History

United Kingdom
- Owner: Henry Bonham
- Operator: British East India Company
- Builder: Perry, Blackwall
- Launched: 7 February 1803
- Fate: Register cancelled 20 August 1821

General characteristics
- Tons burthen: 1257, or 125730⁄94, or 1352(bm)
- Length: Overall:165 ft 7+1⁄2 in (50.5 m); Keel:134 ft 0 in (40.8 m);
- Beam: 42 ft 0 in (12.8 m)
- Depth of hold: 17 ft 1 in (5.2 m)
- Complement: 1803:130; 1807:129;
- Armament: 1803: 26 ×18-pounder guns + 10 × 18-pounder carronades; 1807: 36 × 18-pounder guns;
- Notes: Essex was reputed to have had the greatest spread of sail of any East Indiaman.

= Essex (1803 EIC ship) =

Essex was launched on 7 February 1803 by Perry, Blackwell as an East Indiaman. She made seven voyages for the British East India Company (EIC) until on 20 August 1821 her register was cancelled as she had been demolished.

==Career==
1st EIC voyage (1803–1805): George Bonham acquired a letter of marque on 27 May 1803. He sailed from Portsmouth on 6 June 1803, bound for Ceylon and Bombay. Essex was at Rio de Janeiro on 16 September reached Madras on 2 February 1804. She was at Colombo on 24 February and Tellicherry on 14 April, arriving at Bombay on 30 April. Homeward bound, she reached St Helena on 4 November and arrived in the Downs on 7 February 1805.

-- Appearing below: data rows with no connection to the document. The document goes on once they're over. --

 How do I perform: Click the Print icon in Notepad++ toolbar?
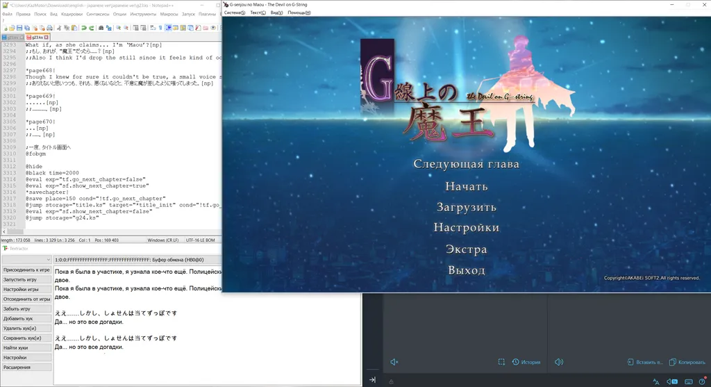pos(50,28)
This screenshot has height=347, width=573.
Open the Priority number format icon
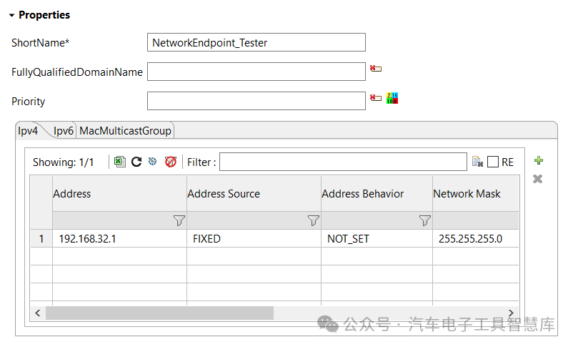392,98
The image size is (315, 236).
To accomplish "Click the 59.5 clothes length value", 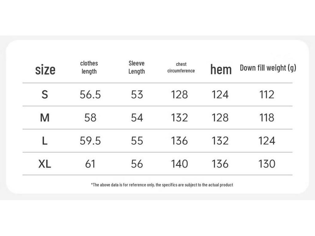I will pos(90,141).
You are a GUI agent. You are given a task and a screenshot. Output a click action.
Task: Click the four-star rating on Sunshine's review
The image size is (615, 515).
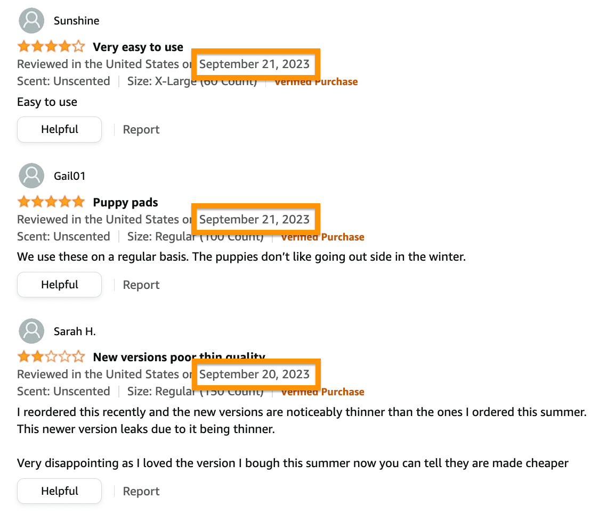click(x=51, y=46)
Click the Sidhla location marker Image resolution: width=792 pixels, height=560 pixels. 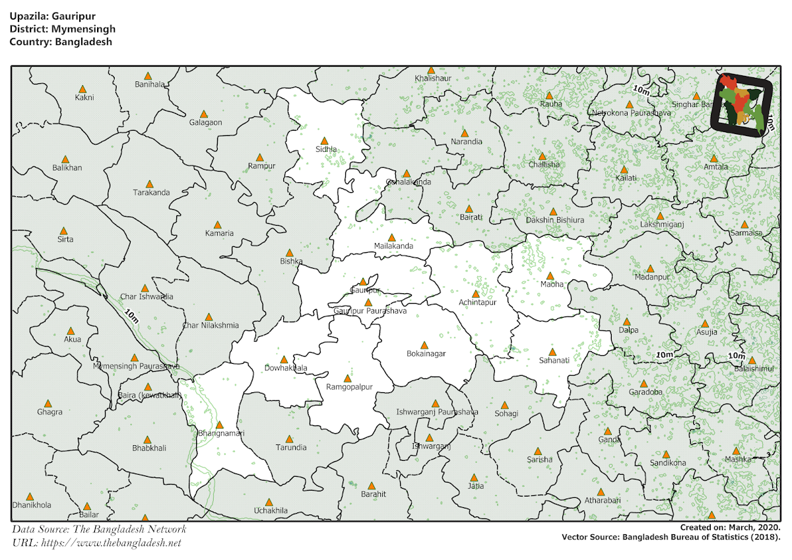point(324,141)
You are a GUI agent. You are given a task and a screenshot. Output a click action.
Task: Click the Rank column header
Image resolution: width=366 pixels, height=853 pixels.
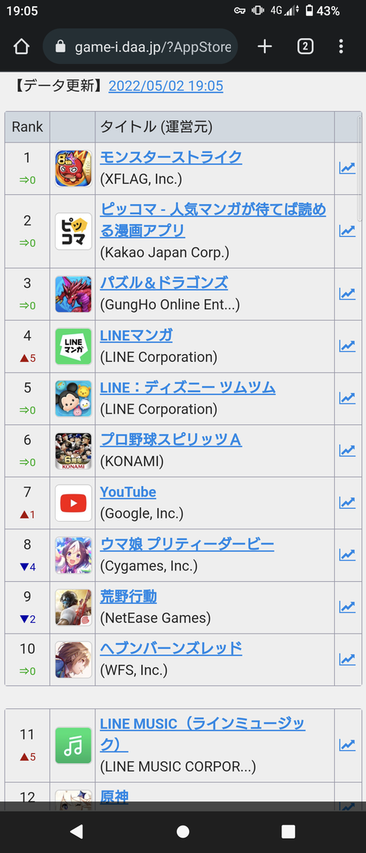pos(27,127)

2nd EIC voyage (1806–1807): Captain Bonham sailed from Portsmouth on 18 February 1806, bound for Madras and China. Essex reached Madras on 28 June and Penang on 13 August, and arrived at Whampoa Anchorage on 23 October. Homeward bound, she crossed the Second Bar on 10 December, reached Penang on 23 January 1807, the Cape on 6 April, and St Helena on 17 April. She arrived in the Downs on 2 July.

3rd EIC voyage (1808–1809): Captain Richard Nisbet acquired a letter of marque on 16 November 1807. He sailed from Torbay on 29 January 1808, bound for Bombay and China. Essex reached Bombay on 28 May and Malacca on 29 August, and arrived at Whampoa on 2 October. Homeward bound, she crossed the Second Bar on 11 February 1809, reached Penang on 31 March and St Helena on 5 July, and arrived back at the Downs on 8 September.

4th EIC voyage (1811–1812): Captain Nisbet sailed from Torbay on 2 February 1811. Essex reached Bombay on 8 June. Bound for China, she reached Penang on 22 August and arrived at Whampoa on 2 October. Homeward bound, she crossed the Second Bar on 17 December, reached St Helena on 21 March 1812, and arrived back in the Downs on 13 May.

5th EIC voyage (1813–1814): Captain Nisbet sailed from Portsmouth on 11 January 1813, bound for Madras and China. Essex reached the Cape on 8 May and Madras on 7 July. She reached Penang on 17 August and Malacca on 9 September. She arrived at Whampoa on 23 October. Homeward bound, she crossed the Second Bar on 18 January 1814. On 18 February she was off Lintin Island. She reached St Helena on 26 May and arrived at the Downs on 6 August.

6th EIC voyage (1814–1816): Captain Nisbet sailed from the Downs on 10 November 1814, bound for Bombay and China. Essex reached the Cape on 31 March 1815 Cape and Bombay on 17 May. Proceeding to China, she reached Penang on 8 August and Malacca on 19 August. She arrived at Whampoa on 22 September. Homeward bound, she crossed the Second Bar on 27 November, reached St Helena on 23 March 1816, and arrived at the Downs on 10 May.

7th EIC voyage (1819–1820): Captain Nisbet sailed from Torbay on 20 January 1819, bound for Bombay and China. Essex reached Bombay on 29 May and Malacca on 14 August. She arrived at Whampoa on 9 September. Homeward bound, she crossed the Second Bar on 8 December, reached St Helena on 22 March 1820, and arrived at the Downs on 9 May.

==Fate==
On 20 August 1821 her register was cancelled, her demolition having been completed.